2. The appellant is a processor of textile fabrics. In accordance with the Hot Air Stenter Independent Textile Processors’ Annual Capacity Determination Rules, 1998, it filed a declaration showing number of stenters and chambers installed in its factory and other relevant particulars. After considering this, the Commissioner passed order on 24-12-1998 determining the annual capacity in terms of the Rules and duty liable to be paid. This order was stated to be provisional although there is no reason shown for its provi-sionality. The assessee discharged the duty liability casted upon it by this order. On 14-6-1999 the Commissioner passed a final order determining the appellant’s duty liability. This order determined the annual capacity, and consequently the duty payable by the assessee to be higher than what had been earlier determined. The difference between the capacity (and therefore the duty payable by the appellant) initially determined, and that finally determined, has apparently arisen because in the provisional order no note has been taken of the presence of the galleries in the stenter and the final order take note of this. The assessee did not contest this final order, which is received on 3-7-1999. It paid the differential duty payable as a result of this order on 5-7-1999 and continued to discharge duty at the higher rate fixed by the final order.
3. Shortly after the issue of the Commissioner’s order notice was issued on 1-7-1999 by the Superintendent. By this notice, the Superintendent called upon the appellant to show cause why the differential duty arising out of the final order should not be paid and why penalty should not be imposed under Rule 96ZQ(5)(i). The assessee, in reply, pointed out that it had promptly paid the duty and therefore no penalty is imposable. The Assistant Commissioner did not accept this contention and imposed a penalty of Rs. 1,76,129/- (equal to the duty demanded in the notice) on the assessee. The appeal filed against this order to the Commissioner (Appeals) has been dismissed for failure of the assessee to deposit, as demanded by the Commissioner (Appeals) in his stay order, the entire penalty. Hence this appeal.

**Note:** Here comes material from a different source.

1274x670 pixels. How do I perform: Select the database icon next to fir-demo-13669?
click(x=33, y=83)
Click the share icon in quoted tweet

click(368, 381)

4. Sub-rule (5) of Rule 96ZQ provides that if an independent processor fails to pay the amount of duty or any part thereof by the dates specified in Sub-rule (3) he shall be liable to penalty. Sub-rule (3) provides that 50% of the duty payable for a calendar month as determined under Sub-rule (1) shall be paid by the 15th of the month and the remaining amount by the end of that month. From the facts that we have narrated, it will be evident that the appellant had been paying the entire duty payable by it monthly within the time provided. There is no allegation in the notice that such is not the case. It also evident that the liability of the appellant to pay the differential duty was not due to any fault of its own but caused by the department recalculating the duty. Whether the Commissioner’s order including the galleries in calculating the capacity of the chambers is correct or not is open to question; that matter is still unresolved. However, this matter is not relevant because the appellant has not questioned this order. Even so, the facts on the basis of which the Commissioner determined finally the capacity (and the appellant’s liability to pay duty) were before him when he passed his provisional order. Any failure to determine this finally and communicated to the appellant earlier than the date on which it was done was thus squarely upon the department. The appellant has throughout been acting bona fide and, promptly, within two days from the receipt of the final order discharged its duty liability. There was therefore no basis whatsoever for imposing penalty upon the appellant.
5. The appeal is therefore allowed and the penalty imposed set aside.